**Work task**:
Output the entire listing below exactly as it stands.

☆ ☆ ☆ ☆ ☆

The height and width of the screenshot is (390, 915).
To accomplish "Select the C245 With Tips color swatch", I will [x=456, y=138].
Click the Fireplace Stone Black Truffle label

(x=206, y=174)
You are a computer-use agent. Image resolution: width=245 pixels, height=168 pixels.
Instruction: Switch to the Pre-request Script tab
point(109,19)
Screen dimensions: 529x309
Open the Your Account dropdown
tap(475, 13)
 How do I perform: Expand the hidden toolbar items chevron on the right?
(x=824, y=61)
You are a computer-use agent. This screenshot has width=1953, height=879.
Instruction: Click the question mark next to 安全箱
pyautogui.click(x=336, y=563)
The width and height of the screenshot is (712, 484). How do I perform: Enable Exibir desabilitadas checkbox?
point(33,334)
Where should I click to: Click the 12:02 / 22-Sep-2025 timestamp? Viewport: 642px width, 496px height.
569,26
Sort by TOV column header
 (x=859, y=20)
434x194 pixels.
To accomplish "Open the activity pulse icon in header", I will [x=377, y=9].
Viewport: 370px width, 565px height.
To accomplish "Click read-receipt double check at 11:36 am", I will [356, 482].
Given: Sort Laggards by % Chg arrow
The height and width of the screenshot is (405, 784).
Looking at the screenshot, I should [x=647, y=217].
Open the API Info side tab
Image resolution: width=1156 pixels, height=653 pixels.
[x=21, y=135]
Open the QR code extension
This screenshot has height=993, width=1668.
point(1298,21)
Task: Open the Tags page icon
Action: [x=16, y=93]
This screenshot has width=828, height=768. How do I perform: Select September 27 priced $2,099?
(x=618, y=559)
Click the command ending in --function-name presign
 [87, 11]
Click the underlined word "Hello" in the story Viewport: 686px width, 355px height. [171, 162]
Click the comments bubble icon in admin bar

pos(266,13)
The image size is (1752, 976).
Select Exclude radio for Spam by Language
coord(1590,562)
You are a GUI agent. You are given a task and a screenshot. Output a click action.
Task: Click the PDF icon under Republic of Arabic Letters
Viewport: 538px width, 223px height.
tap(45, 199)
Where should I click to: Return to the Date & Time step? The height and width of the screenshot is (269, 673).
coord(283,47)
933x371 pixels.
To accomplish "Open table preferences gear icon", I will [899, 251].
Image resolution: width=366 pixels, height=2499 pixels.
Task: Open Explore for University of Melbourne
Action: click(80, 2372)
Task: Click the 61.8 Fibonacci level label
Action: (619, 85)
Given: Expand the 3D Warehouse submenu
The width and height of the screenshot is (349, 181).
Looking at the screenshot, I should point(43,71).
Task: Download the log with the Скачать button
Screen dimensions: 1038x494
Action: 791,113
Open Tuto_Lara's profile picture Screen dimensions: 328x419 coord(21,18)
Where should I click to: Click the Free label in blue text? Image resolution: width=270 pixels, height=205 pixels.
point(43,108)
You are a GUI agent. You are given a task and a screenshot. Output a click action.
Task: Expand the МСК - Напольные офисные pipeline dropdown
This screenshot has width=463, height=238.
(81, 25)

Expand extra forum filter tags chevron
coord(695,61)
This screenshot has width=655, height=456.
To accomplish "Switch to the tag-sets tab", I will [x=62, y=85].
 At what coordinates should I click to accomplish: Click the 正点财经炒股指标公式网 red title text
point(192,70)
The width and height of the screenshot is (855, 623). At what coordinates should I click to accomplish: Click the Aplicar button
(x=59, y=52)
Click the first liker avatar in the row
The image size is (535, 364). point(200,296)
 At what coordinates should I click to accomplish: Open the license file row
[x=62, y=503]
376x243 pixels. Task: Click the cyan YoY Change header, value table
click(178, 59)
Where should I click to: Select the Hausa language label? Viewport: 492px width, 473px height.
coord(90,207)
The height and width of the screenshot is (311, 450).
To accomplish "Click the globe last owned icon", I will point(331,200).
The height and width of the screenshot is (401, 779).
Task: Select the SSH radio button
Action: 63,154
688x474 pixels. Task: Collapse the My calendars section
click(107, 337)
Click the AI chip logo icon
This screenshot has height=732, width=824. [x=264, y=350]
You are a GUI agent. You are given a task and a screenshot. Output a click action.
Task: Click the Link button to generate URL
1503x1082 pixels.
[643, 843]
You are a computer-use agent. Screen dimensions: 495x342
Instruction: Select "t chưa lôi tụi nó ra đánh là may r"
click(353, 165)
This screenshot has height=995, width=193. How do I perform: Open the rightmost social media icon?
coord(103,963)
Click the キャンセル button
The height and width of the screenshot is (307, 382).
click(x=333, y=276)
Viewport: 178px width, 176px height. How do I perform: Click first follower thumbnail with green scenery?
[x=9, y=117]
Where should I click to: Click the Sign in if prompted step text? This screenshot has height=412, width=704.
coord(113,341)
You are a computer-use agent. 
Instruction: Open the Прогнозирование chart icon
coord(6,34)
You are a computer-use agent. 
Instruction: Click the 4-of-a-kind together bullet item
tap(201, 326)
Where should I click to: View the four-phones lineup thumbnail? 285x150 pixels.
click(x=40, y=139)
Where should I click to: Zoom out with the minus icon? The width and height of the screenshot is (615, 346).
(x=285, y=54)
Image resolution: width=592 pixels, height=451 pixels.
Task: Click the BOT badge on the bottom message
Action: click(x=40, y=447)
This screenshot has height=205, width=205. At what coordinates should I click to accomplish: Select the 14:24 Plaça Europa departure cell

☆ ☆ ☆ ☆ ☆

**Written response**:
The height and width of the screenshot is (390, 915).
To accomplish "Select the C245 With Tips color swatch", I will [x=456, y=138].
Click the Fireplace Stone Black Truffle label

(x=206, y=174)
You are a computer-use agent. Image resolution: width=245 pixels, height=168 pixels.
Instruction: Switch to the Pre-request Script tab
point(109,19)
Screen dimensions: 529x309
Open the Your Account dropdown
tap(475, 13)
 How do I perform: Expand the hidden toolbar items chevron on the right?
(x=824, y=61)
You are a computer-use agent. This screenshot has width=1953, height=879.
Instruction: Click the question mark next to 安全箱
pyautogui.click(x=336, y=563)
The width and height of the screenshot is (712, 484). How do I perform: Enable Exibir desabilitadas checkbox?
point(33,334)
Where should I click to: Click the 12:02 / 22-Sep-2025 timestamp? Viewport: 642px width, 496px height.
569,26
Sort by TOV column header
 (x=859, y=20)
434x194 pixels.
To accomplish "Open the activity pulse icon in header", I will [x=377, y=9].
Viewport: 370px width, 565px height.
To accomplish "Click read-receipt double check at 11:36 am", I will [356, 482].
Given: Sort Laggards by % Chg arrow
The height and width of the screenshot is (405, 784).
Looking at the screenshot, I should [x=647, y=217].
Open the API Info side tab
Image resolution: width=1156 pixels, height=653 pixels.
[x=21, y=135]
Open the QR code extension
This screenshot has height=993, width=1668.
point(1298,21)
Task: Open the Tags page icon
Action: [x=16, y=93]
This screenshot has width=828, height=768. How do I perform: Select September 27 priced $2,099?
(x=618, y=559)
Click the command ending in --function-name presign
 [87, 11]
Click the underlined word "Hello" in the story Viewport: 686px width, 355px height. [171, 162]
Click the comments bubble icon in admin bar

pos(266,13)
The image size is (1752, 976).
Select Exclude radio for Spam by Language
coord(1590,562)
You are a GUI agent. You are given a task and a screenshot. Output a click action.
Task: Click the PDF icon under Republic of Arabic Letters
Viewport: 538px width, 223px height.
tap(45, 199)
Where should I click to: Return to the Date & Time step? The height and width of the screenshot is (269, 673).
coord(283,47)
933x371 pixels.
To accomplish "Open table preferences gear icon", I will [899, 251].
Image resolution: width=366 pixels, height=2499 pixels.
Task: Open Explore for University of Melbourne
Action: click(80, 2372)
Task: Click the 61.8 Fibonacci level label
Action: (619, 85)
Given: Expand the 3D Warehouse submenu
The width and height of the screenshot is (349, 181).
Looking at the screenshot, I should point(43,71).
Task: Download the log with the Скачать button
Screen dimensions: 1038x494
Action: 791,113
Open Tuto_Lara's profile picture Screen dimensions: 328x419 coord(21,18)
Where should I click to: Click the Free label in blue text? Image resolution: width=270 pixels, height=205 pixels.
point(43,108)
You are a GUI agent. You are given a task and a screenshot. Output a click action.
Task: Expand the МСК - Напольные офисные pipeline dropdown
This screenshot has width=463, height=238.
(81, 25)

Expand extra forum filter tags chevron
coord(695,61)
This screenshot has width=655, height=456.
To accomplish "Switch to the tag-sets tab", I will [x=62, y=85].
 At what coordinates should I click to accomplish: Click the 正点财经炒股指标公式网 red title text
point(192,70)
The width and height of the screenshot is (855, 623). At what coordinates should I click to accomplish: Click the Aplicar button
(x=59, y=52)
Click the first liker avatar in the row
The image size is (535, 364). point(200,296)
 At what coordinates should I click to accomplish: Open the license file row
[x=62, y=503]
376x243 pixels. Task: Click the cyan YoY Change header, value table
click(178, 59)
Where should I click to: Select the Hausa language label? Viewport: 492px width, 473px height.
coord(90,207)
The height and width of the screenshot is (311, 450).
To accomplish "Click the globe last owned icon", I will point(331,200).
The height and width of the screenshot is (401, 779).
Task: Select the SSH radio button
Action: 63,154
688x474 pixels. Task: Collapse the My calendars section
click(107, 337)
Click the AI chip logo icon
This screenshot has height=732, width=824. [x=264, y=350]
You are a GUI agent. You are given a task and a screenshot. Output a click action.
Task: Click the Link button to generate URL
1503x1082 pixels.
[643, 843]
You are a computer-use agent. Screen dimensions: 495x342
Instruction: Select "t chưa lôi tụi nó ra đánh là may r"
click(353, 165)
This screenshot has height=995, width=193. How do I perform: Open the rightmost social media icon?
coord(103,963)
Click the キャンセル button
The height and width of the screenshot is (307, 382).
click(x=333, y=276)
Viewport: 178px width, 176px height. How do I perform: Click first follower thumbnail with green scenery?
[x=9, y=117]
Where should I click to: Click the Sign in if prompted step text? This screenshot has height=412, width=704.
coord(113,341)
You are a computer-use agent. 
Instruction: Open the Прогнозирование chart icon
coord(6,34)
You are a computer-use agent. 
Instruction: Click the 4-of-a-kind together bullet item
tap(201, 326)
Where should I click to: View the four-phones lineup thumbnail? 285x150 pixels.
click(x=40, y=139)
Where should I click to: Zoom out with the minus icon? The width and height of the screenshot is (615, 346).
(x=285, y=54)
Image resolution: width=592 pixels, height=451 pixels.
Task: Click the BOT badge on the bottom message
Action: click(x=40, y=447)
This screenshot has height=205, width=205. At what coordinates should I click to accomplish: Select the 14:24 Plaça Europa departure cell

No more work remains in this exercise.